取り組む課題 >>
1. タイの新幹線導入に関する記事を読み、次の問いに答えよ。
(a) バンコクとチェンマイを結ぶ区間の長さは何キロか。
(b) チェンマイの人口はどれくらいか。
(c) プラユット暫定首相が東京〜新大阪間の移動に使った車両は何か。
2. タイの新幹線導入に関する記事を、最後の文の後から書き進めよ。

本文 >>
タイが新幹線を導入した決め手は? 台湾に続いて世界2例目

5月27日、タイのバンコクとチェンマイを結ぶ高速鉄道に、日本の新幹線を採用することを、日本とタイの両政府が合意した。実現すれば2007年の台湾に続く2例目の新幹線輸出になる。
時事通信社

5月27日、タイのバンコクとチェンマイを結ぶ高速鉄道に、日本の新幹線を採用することを、日本とタイの両政府が合意した。実現すれば2007年の台湾に続く2例目の新幹線輸出になる。朝日新聞デジタルなどが報じた。

路線は、タイの首都バンコクと北部の観光都市チェンマイを結ぶ660〜670キロの区間。太田昭宏国土交通相とタイのプラジン運輸相が国交省内で会談し、協力覚書を締結した。今後は区間内の需要を予測し、採算性を調べるほか、詳細なルートや駅などの建設計画も検討するという。

両国は2012年に、鉄道分野での協力を進めることを合意していたが、新幹線の導入が明記されるのは初めて。日本は車両、線路、運行システムなどの新幹線技術をセットにして売り込みたい考えで、JR東日本、三井物産、日立製作所、三菱重工業が連合で、事業への参加を検討しているという。

ただし、懸念も残されている。首都バンコクの人口は500万人以上だが、チェンマイの人口は20万人余り。高速鉄道の採算性で疑問視されているほか、日本円でおよそ1兆5000億円に上るとされる建設費に、日本がどの程度協力するかは、不透明のままだ。

■なぜ新幹線を選んだのか?

鉄道分野での協力覚書に署名する太田昭宏国土交通相(前列右)とタイのプラジン運輸相(同左)=27日、東京・国土交通省

タイはインラック前首相が新幹線などの高速鉄道導入を計画していたが、2014年5月のクーデターで誕生したプラユット暫定政権は計画を見送っていた。しかし、2月にプラユット暫定首相が訪日した際に東京〜新大阪間を東海道新幹線「のぞみ」の最新車両N700Aで移動するなど、新幹線導入に興味を示していた。

のぞみに乗り込んだプラユット首相は東京駅構内の商業施設について「参考にするべきだ」などと語った。新大阪駅で降車後には「(新幹線は)素晴らしい」と感想を述べた。

中国高速鉄道とどちら良い? タイ首相が「のぞみ」と乗り比べ 東京-新大阪を新幹線移動 - 産経ニュース 2015/02/10 15:18)

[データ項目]
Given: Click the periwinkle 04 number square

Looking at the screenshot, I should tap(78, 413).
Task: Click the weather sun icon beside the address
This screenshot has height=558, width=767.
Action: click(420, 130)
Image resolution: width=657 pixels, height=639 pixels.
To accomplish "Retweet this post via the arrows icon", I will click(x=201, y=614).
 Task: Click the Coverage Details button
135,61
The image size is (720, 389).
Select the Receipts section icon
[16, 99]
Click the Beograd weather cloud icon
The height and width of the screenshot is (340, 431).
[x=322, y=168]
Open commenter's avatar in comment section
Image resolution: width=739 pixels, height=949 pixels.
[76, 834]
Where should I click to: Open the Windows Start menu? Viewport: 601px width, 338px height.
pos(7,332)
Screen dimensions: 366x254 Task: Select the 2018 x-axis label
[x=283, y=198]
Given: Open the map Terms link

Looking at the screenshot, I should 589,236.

演習の結果 >>
1.
(a) 660〜670キロ
(b) 20万人余り
(c) 東海道新幹線「のぞみ」の最新車両N700A

2.
だがタイの高速鉄道には、日本だけでなく中国も積極的な売り込みを図っていた。プラユット暫定首相は中国でも高速鉄道を利用しており、「乗り比べ」をした形だった。新幹線導入の決め手となったのは「資金面で有利だったから」と朝鮮日報が報じている。

タイの高速鉄道計画には中国を意欲を示していた。李克強首相が2013年10月、タイで直接売り込みを図るほどだった。今回、タイが中国ではなく日本を選んだ表面的な理由は、高速鉄道建設をめぐる借款の利子の問題だった。中国は事業資金を貸し付けながら、2-4%の利子を取る方針を示したが、日本は政府開発援助(ODA)からの資金提供という形で、利子を1%とする意向を示していた。

Chosun Online | 朝鮮日報 2015/05/30 08:26)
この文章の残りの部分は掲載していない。